What the Smart Export Guarantee actually is
The Smart Export Guarantee (SEG) is the scheme that replaced the old Feed-in Tariff. Any electricity supplier with more than 150,000 customers must offer at least one export tariff, paying you for the surplus solar electricity your system sends back to the grid. You need an MCS certificate to register — this is exactly why every installation we do comes with full MCS certification through our accredited partner scheme — no exceptions.
Rates checked July 2026 — export tariffs change often. Treat the figures below as a guide to the shape of the market, not a live price list, and always check current rates before switching.
The two types of export tariff
Flat-rate tariffs
Pay the same rate per kWh whatever time of day you export. Simple, predictable, and currently the most common option for solar-only systems (no battery). As of mid-2026, flat rates from major suppliers typically sit around 12–15p/kWh.

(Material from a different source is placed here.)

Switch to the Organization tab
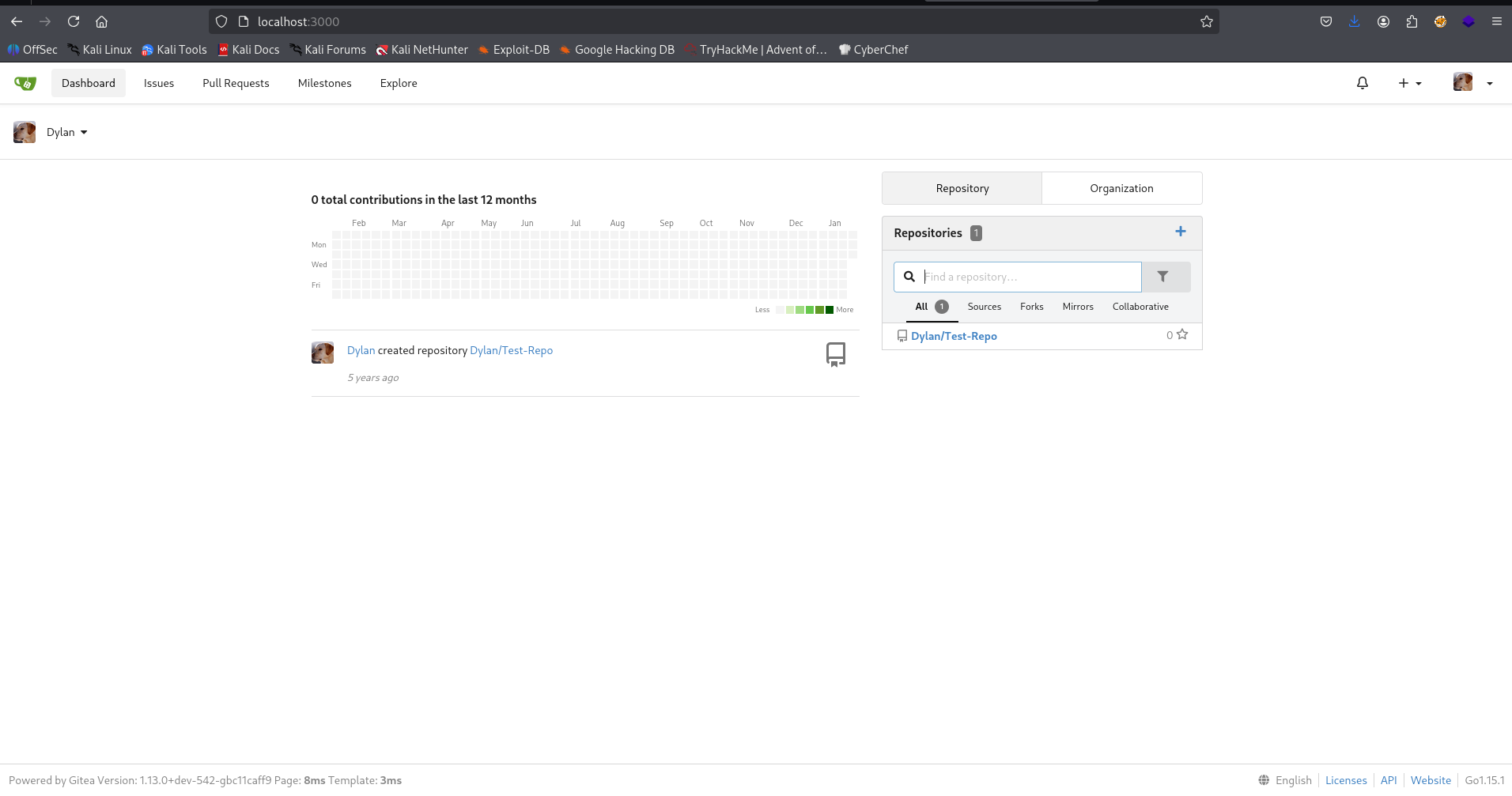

Time-of-use / smart tariffs
Pay more during peak demand windows (often 4pm–7pm) and less at other times. These need a compatible battery and a smart meter capable of half-hourly readings. They can pay significantly more at peak — sometimes 20p/kWh or higher — but require your battery to be set up to export strategically during that window rather than just storing power for your own use.
Typical annual earnings
| System | Typical export | Flat tariff (~13p) |
|---|---|---|
| 3.5kWp, no battery | ~1,200–1,500 kWh/yr | ~£155–£195/yr |
| 4kWp, no battery | ~1,500–2,000 kWh/yr | ~£195–£260/yr |
| 4kWp + battery, smart tariff | Variable — depends on export strategy | Often £250–£450+/yr |
Figures are indicative averages, not guarantees — actual generation depends on your roof's orientation, pitch, shading and local weather. We'll give you real numbers for your property at survey.
What you need to register
- An MCS certificate for your solar installation (and battery, if applicable)

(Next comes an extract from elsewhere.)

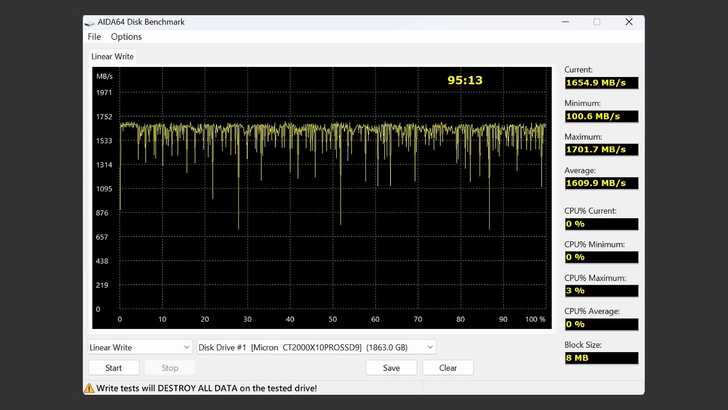Click the warning triangle icon
This screenshot has width=728, height=410.
click(x=90, y=387)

- A smart meter capable of half-hourly export readings (SMETS2, or a suitable SMETS1)
- Your DNO paperwork (G98 for smaller systems, G99 for larger) — we handle this as part of every install
Important: export rate isn't the whole story
The highest advertised export rate often requires you to also buy your electricity import from that same supplier, or to have had your solar or battery installed by them. Before switching, compare the export rate alongside your import tariff and standing charge — a slightly lower export rate paired with a much cheaper import tariff can leave you better off overall. And in almost every case, using your own solar power directly in your home (rather than exporting and buying it back) saves you more than any export tariff pays.